● Activity: For this task, every record below must be reproduced exactly.
--- START ---
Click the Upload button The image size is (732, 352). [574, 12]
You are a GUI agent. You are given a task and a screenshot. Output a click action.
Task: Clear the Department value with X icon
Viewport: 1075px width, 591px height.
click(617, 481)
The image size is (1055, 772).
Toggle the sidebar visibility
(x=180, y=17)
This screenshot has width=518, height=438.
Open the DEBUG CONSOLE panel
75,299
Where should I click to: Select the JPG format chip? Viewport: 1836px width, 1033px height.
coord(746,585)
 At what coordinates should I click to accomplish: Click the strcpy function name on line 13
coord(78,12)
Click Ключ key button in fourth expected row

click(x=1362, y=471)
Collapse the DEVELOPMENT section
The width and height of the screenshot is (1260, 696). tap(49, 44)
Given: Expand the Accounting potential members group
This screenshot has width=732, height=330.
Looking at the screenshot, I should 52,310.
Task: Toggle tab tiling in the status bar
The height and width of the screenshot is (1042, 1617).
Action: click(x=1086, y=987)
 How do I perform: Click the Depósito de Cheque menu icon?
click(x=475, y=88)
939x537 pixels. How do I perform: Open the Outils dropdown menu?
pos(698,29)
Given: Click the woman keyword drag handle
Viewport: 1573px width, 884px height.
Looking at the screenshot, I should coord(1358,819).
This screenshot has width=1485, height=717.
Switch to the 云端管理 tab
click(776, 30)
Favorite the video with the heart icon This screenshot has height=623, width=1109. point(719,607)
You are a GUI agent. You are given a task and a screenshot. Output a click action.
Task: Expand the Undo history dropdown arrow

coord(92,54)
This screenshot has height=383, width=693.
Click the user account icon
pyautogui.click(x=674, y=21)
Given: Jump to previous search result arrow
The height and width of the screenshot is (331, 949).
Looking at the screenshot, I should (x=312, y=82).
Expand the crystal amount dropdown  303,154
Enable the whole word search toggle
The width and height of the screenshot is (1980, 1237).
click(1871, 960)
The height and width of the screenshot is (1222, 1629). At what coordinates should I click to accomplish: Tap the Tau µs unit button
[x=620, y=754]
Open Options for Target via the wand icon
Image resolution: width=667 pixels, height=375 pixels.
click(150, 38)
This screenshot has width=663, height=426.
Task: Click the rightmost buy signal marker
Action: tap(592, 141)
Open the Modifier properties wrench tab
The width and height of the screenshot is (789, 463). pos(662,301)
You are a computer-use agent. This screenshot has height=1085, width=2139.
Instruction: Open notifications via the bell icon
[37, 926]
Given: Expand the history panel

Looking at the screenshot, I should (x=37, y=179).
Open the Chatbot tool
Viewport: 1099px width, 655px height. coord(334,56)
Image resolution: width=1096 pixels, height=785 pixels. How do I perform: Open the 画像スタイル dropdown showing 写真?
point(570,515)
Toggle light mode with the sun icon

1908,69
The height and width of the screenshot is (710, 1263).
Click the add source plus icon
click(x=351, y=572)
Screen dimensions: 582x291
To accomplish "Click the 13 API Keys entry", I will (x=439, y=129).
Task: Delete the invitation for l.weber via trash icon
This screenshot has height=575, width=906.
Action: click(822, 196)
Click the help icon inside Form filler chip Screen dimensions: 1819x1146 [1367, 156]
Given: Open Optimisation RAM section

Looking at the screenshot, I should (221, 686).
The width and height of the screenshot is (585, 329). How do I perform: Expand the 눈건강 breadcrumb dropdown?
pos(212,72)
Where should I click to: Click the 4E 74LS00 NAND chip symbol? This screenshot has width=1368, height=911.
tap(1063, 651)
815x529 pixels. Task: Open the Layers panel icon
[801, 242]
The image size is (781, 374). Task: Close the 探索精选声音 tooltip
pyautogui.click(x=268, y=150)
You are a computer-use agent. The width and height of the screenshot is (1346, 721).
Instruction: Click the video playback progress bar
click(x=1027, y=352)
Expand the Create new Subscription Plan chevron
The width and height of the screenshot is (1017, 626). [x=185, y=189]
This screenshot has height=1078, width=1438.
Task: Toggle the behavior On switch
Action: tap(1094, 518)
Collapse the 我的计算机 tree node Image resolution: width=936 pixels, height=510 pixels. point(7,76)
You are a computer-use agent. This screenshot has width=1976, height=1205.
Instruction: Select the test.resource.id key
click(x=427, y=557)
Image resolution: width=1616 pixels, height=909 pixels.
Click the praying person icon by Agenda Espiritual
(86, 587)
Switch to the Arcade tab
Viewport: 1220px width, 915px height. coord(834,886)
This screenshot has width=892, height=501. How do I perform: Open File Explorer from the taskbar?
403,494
--- END ---
● Task output:
Click the Upload button The image size is (732, 352). [574, 12]
You are a GUI agent. You are given a task and a screenshot. Output a click action.
Task: Clear the Department value with X icon
Viewport: 1075px width, 591px height.
click(617, 481)
The image size is (1055, 772).
Toggle the sidebar visibility
(x=180, y=17)
This screenshot has width=518, height=438.
Open the DEBUG CONSOLE panel
75,299
Where should I click to: Select the JPG format chip? Viewport: 1836px width, 1033px height.
coord(746,585)
 At what coordinates should I click to accomplish: Click the strcpy function name on line 13
coord(78,12)
Click Ключ key button in fourth expected row

click(x=1362, y=471)
Collapse the DEVELOPMENT section
The width and height of the screenshot is (1260, 696). tap(49, 44)
Given: Expand the Accounting potential members group
This screenshot has width=732, height=330.
Looking at the screenshot, I should 52,310.
Task: Toggle tab tiling in the status bar
The height and width of the screenshot is (1042, 1617).
Action: click(x=1086, y=987)
 How do I perform: Click the Depósito de Cheque menu icon?
click(x=475, y=88)
939x537 pixels. How do I perform: Open the Outils dropdown menu?
pos(698,29)
Given: Click the woman keyword drag handle
Viewport: 1573px width, 884px height.
Looking at the screenshot, I should coord(1358,819).
This screenshot has width=1485, height=717.
Switch to the 云端管理 tab
click(776, 30)
Favorite the video with the heart icon This screenshot has height=623, width=1109. point(719,607)
You are a GUI agent. You are given a task and a screenshot. Output a click action.
Task: Expand the Undo history dropdown arrow

coord(92,54)
This screenshot has height=383, width=693.
Click the user account icon
pyautogui.click(x=674, y=21)
Given: Jump to previous search result arrow
The height and width of the screenshot is (331, 949).
Looking at the screenshot, I should (x=312, y=82).
Expand the crystal amount dropdown  303,154
Enable the whole word search toggle
The width and height of the screenshot is (1980, 1237).
click(1871, 960)
The height and width of the screenshot is (1222, 1629). At what coordinates should I click to accomplish: Tap the Tau µs unit button
[x=620, y=754]
Open Options for Target via the wand icon
Image resolution: width=667 pixels, height=375 pixels.
click(150, 38)
This screenshot has width=663, height=426.
Task: Click the rightmost buy signal marker
Action: tap(592, 141)
Open the Modifier properties wrench tab
The width and height of the screenshot is (789, 463). pos(662,301)
You are a computer-use agent. This screenshot has height=1085, width=2139.
Instruction: Open notifications via the bell icon
[37, 926]
Given: Expand the history panel

Looking at the screenshot, I should (x=37, y=179).
Open the Chatbot tool
Viewport: 1099px width, 655px height. coord(334,56)
Image resolution: width=1096 pixels, height=785 pixels. How do I perform: Open the 画像スタイル dropdown showing 写真?
point(570,515)
Toggle light mode with the sun icon

1908,69
The height and width of the screenshot is (710, 1263).
Click the add source plus icon
click(x=351, y=572)
Screen dimensions: 582x291
To accomplish "Click the 13 API Keys entry", I will (x=439, y=129).
Task: Delete the invitation for l.weber via trash icon
This screenshot has height=575, width=906.
Action: click(822, 196)
Click the help icon inside Form filler chip Screen dimensions: 1819x1146 [1367, 156]
Given: Open Optimisation RAM section

Looking at the screenshot, I should (221, 686).
The width and height of the screenshot is (585, 329). How do I perform: Expand the 눈건강 breadcrumb dropdown?
pos(212,72)
Where should I click to: Click the 4E 74LS00 NAND chip symbol? This screenshot has width=1368, height=911.
tap(1063, 651)
815x529 pixels. Task: Open the Layers panel icon
[801, 242]
The image size is (781, 374). Task: Close the 探索精选声音 tooltip
pyautogui.click(x=268, y=150)
You are a computer-use agent. The width and height of the screenshot is (1346, 721).
Instruction: Click the video playback progress bar
click(x=1027, y=352)
Expand the Create new Subscription Plan chevron
The width and height of the screenshot is (1017, 626). [x=185, y=189]
This screenshot has height=1078, width=1438.
Task: Toggle the behavior On switch
Action: tap(1094, 518)
Collapse the 我的计算机 tree node Image resolution: width=936 pixels, height=510 pixels. point(7,76)
You are a computer-use agent. This screenshot has width=1976, height=1205.
Instruction: Select the test.resource.id key
click(x=427, y=557)
Image resolution: width=1616 pixels, height=909 pixels.
Click the praying person icon by Agenda Espiritual
(86, 587)
Switch to the Arcade tab
Viewport: 1220px width, 915px height. coord(834,886)
This screenshot has width=892, height=501. How do I perform: Open File Explorer from the taskbar?
403,494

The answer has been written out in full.